From the shadows of the past, Djaout always sought to extract the light, giving both individual and collective identities a path, or connection to what has been — and a point of departure towards a brighter future.

Djaout was a renaissance man, passionate about all the artistic disciplines though first trained in the sciences; he obtained a Bachelor’s in mathematics from the University of Algiers before embarking on a career in journalism. This provided him with his first real opportunity to express his thoughts and artistic vision. He was a man of letters open to various inspirations and schools of literature beyond his North African environment, and above all a highly informed journalist on top of the most recent publications of the day and fascinated by current events. Djaout was trying to learn, understand and take an informed position on the developments of his era. His political and intellectual engagement led him to quit his post at the weekly newspaper Algérie-Actualité in 1992. He had first joined the paper almost 10 years prior, following an initial stint at the daily El-Moujahid. In January 1993, he started his own paper, Ruptures — a title which spoke volumes about his political stance. As the editor of Ruptures, Djaout declared openly his hostile opposition to Islamic fundamentalism, as well as to the Algerian regime.

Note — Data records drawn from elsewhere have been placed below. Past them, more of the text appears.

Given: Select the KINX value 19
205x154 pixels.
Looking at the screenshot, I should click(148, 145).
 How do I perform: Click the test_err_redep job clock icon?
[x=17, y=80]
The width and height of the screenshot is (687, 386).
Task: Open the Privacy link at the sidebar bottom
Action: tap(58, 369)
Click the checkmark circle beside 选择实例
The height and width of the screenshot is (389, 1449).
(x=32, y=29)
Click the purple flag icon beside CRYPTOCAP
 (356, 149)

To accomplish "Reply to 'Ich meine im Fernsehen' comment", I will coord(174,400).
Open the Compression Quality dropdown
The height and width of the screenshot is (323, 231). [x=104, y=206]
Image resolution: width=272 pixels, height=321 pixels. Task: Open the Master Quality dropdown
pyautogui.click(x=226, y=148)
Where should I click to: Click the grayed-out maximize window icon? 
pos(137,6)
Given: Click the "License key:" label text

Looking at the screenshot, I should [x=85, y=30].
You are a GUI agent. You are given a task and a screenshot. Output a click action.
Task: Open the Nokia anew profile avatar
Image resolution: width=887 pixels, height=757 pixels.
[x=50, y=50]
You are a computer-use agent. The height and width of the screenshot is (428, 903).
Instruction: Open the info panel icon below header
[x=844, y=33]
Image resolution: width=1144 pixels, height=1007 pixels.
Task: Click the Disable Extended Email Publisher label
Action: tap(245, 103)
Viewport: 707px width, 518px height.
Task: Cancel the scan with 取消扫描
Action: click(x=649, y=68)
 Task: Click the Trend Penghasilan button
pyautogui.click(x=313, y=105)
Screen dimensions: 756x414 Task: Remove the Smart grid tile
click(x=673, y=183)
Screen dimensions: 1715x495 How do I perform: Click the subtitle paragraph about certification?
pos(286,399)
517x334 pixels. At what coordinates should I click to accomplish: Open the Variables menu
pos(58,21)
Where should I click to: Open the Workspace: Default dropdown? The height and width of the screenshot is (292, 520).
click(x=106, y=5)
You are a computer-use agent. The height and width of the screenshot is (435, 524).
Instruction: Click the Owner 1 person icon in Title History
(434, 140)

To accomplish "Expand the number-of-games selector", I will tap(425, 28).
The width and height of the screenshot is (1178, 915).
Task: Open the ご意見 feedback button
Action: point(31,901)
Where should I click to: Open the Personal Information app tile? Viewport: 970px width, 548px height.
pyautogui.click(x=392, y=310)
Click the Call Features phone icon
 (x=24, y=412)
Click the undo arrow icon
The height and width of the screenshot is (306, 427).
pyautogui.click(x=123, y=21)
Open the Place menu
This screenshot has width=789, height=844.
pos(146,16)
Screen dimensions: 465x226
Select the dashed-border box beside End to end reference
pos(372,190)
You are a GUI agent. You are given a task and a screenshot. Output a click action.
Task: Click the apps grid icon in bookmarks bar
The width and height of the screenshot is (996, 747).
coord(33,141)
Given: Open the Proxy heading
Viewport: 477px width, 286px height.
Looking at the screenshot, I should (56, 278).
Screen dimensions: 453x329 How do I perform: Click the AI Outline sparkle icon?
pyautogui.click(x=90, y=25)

In addition to his political engagement, Djaout has always been involved in artistic endeavours. Beginning in 1991, he helped to establish and sponsor the Poésiades de Béjaia festival, which brought together Algerian poets from different generations and three linguistic traditions (Arabic, French and Berber) to meet and share their work over the course of several days. In 1984, by request, Djaout presented an anthology of poetry, ‘Les mots migrateurs’, which gave a prominent place to young poets. In all of the areas he was most passionate about — linguistic, artistic and literary — Djaout frequently sought to open spaces and lend greater visibility to his peers. Just one example was a lengthy interview he devoted to Mouloud Mammeri, a preeminent figure in Algerian culture. The interview was published by Editions Laphomic in 1987, under the radiant title ‘La Cité du soleil’.

Tahar Djaout rests eternally in the cemetery of his native village, a crest whose horizon is formed by the sky and the sea; but his words continue to defy the silence of his tomb.